Every entry below should be written out again exactly.

• Data supplied
-*-*-
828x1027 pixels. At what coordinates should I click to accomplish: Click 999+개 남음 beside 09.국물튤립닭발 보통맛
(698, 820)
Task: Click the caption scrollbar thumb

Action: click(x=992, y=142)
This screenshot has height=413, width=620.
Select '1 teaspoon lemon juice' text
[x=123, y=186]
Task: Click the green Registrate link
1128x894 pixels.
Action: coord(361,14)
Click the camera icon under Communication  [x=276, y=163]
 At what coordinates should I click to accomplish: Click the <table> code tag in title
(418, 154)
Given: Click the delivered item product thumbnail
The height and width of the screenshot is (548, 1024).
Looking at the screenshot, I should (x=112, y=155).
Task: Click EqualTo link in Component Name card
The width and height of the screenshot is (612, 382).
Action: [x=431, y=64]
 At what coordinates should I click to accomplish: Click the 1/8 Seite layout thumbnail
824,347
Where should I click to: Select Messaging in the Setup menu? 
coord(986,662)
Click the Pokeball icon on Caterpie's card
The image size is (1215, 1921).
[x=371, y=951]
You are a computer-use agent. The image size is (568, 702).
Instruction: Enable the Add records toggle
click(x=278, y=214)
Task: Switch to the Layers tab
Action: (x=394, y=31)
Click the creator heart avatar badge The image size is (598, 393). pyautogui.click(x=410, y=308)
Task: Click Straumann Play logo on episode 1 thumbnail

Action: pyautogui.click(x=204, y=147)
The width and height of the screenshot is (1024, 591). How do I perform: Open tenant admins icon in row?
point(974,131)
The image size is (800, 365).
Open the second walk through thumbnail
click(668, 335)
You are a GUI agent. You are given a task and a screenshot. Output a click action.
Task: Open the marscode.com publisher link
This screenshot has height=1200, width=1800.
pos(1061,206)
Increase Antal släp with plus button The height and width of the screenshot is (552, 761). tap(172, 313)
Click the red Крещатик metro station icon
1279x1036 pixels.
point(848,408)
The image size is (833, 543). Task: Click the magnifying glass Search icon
-*-*-
• Finished task
828x1027 pixels. At what coordinates should I click to accomplish: Click 999+개 남음 beside 09.국물튤립닭발 보통맛
(698, 820)
Task: Click the caption scrollbar thumb

Action: click(x=992, y=142)
This screenshot has height=413, width=620.
Select '1 teaspoon lemon juice' text
[x=123, y=186]
Task: Click the green Registrate link
1128x894 pixels.
Action: coord(361,14)
Click the camera icon under Communication  [x=276, y=163]
 At what coordinates should I click to accomplish: Click the <table> code tag in title
(418, 154)
Given: Click the delivered item product thumbnail
The height and width of the screenshot is (548, 1024).
Looking at the screenshot, I should (x=112, y=155).
Task: Click EqualTo link in Component Name card
The width and height of the screenshot is (612, 382).
Action: [x=431, y=64]
 At what coordinates should I click to accomplish: Click the 1/8 Seite layout thumbnail
824,347
Where should I click to: Select Messaging in the Setup menu? 
coord(986,662)
Click the Pokeball icon on Caterpie's card
The image size is (1215, 1921).
[x=371, y=951]
You are a computer-use agent. The image size is (568, 702).
Instruction: Enable the Add records toggle
click(x=278, y=214)
Task: Switch to the Layers tab
Action: (x=394, y=31)
Click the creator heart avatar badge The image size is (598, 393). pyautogui.click(x=410, y=308)
Task: Click Straumann Play logo on episode 1 thumbnail

Action: pyautogui.click(x=204, y=147)
The width and height of the screenshot is (1024, 591). How do I perform: Open tenant admins icon in row?
point(974,131)
The image size is (800, 365).
Open the second walk through thumbnail
click(668, 335)
You are a GUI agent. You are given a task and a screenshot. Output a click action.
Task: Open the marscode.com publisher link
This screenshot has height=1200, width=1800.
pos(1061,206)
Increase Antal släp with plus button The height and width of the screenshot is (552, 761). tap(172, 313)
Click the red Крещатик metro station icon
1279x1036 pixels.
point(848,408)
The image size is (833, 543). Task: Click the magnifying glass Search icon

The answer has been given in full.